WHAT IS NEEDED: Using the word "after" as the filter, copy each matching line from the records.

RECORDS FOR THIS TASK:
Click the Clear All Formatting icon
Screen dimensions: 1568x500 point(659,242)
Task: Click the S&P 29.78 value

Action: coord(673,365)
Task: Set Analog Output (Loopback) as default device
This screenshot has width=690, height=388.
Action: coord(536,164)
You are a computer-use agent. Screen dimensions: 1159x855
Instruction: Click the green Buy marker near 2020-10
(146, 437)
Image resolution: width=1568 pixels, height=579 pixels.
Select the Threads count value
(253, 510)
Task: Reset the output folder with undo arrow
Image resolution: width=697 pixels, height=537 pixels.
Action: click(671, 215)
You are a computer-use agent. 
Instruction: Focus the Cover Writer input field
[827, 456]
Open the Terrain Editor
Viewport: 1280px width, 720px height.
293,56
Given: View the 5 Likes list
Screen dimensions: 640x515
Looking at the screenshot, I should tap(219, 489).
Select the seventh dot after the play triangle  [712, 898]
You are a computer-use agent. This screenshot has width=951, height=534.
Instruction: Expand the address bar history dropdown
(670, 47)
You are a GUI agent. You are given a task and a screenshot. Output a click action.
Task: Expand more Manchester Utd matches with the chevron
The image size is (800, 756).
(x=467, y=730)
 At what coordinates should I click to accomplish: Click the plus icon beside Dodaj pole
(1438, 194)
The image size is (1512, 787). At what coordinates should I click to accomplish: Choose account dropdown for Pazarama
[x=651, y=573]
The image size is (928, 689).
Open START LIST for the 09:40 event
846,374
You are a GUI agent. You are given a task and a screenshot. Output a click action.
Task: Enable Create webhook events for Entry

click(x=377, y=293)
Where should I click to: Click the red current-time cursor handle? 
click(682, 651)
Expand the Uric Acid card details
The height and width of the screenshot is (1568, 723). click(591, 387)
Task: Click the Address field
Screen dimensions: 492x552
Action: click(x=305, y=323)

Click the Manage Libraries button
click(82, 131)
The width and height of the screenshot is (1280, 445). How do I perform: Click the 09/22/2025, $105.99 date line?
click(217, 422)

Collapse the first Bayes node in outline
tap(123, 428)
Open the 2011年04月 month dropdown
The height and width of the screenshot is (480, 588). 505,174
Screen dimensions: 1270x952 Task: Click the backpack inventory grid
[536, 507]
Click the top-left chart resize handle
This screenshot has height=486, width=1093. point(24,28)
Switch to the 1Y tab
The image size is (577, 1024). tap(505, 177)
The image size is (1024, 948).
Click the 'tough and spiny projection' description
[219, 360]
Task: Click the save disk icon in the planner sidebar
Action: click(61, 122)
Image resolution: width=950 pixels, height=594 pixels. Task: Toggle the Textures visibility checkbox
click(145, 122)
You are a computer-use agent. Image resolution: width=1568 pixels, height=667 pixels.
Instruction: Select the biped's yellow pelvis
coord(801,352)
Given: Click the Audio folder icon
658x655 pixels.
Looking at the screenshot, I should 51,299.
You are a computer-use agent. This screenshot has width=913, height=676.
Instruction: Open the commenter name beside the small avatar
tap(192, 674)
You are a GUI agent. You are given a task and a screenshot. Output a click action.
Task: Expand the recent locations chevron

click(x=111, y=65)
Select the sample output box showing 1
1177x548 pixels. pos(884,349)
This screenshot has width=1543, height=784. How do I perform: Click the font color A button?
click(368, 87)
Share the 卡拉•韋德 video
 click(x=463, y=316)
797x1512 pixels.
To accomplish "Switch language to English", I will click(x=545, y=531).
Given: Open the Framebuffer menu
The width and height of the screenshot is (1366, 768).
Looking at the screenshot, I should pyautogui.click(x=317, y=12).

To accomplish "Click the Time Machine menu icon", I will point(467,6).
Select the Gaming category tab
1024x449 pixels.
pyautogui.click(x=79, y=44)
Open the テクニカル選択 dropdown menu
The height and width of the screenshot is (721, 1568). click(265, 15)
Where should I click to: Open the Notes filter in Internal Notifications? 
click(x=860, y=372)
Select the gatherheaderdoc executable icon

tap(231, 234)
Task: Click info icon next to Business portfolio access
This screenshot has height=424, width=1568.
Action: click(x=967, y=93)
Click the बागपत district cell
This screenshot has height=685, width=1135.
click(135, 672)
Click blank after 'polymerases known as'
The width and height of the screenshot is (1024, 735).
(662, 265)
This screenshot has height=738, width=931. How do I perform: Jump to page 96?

EXERCISE RESULT:
Select the seventh dot after the play triangle  [712, 898]
Click blank after 'polymerases known as'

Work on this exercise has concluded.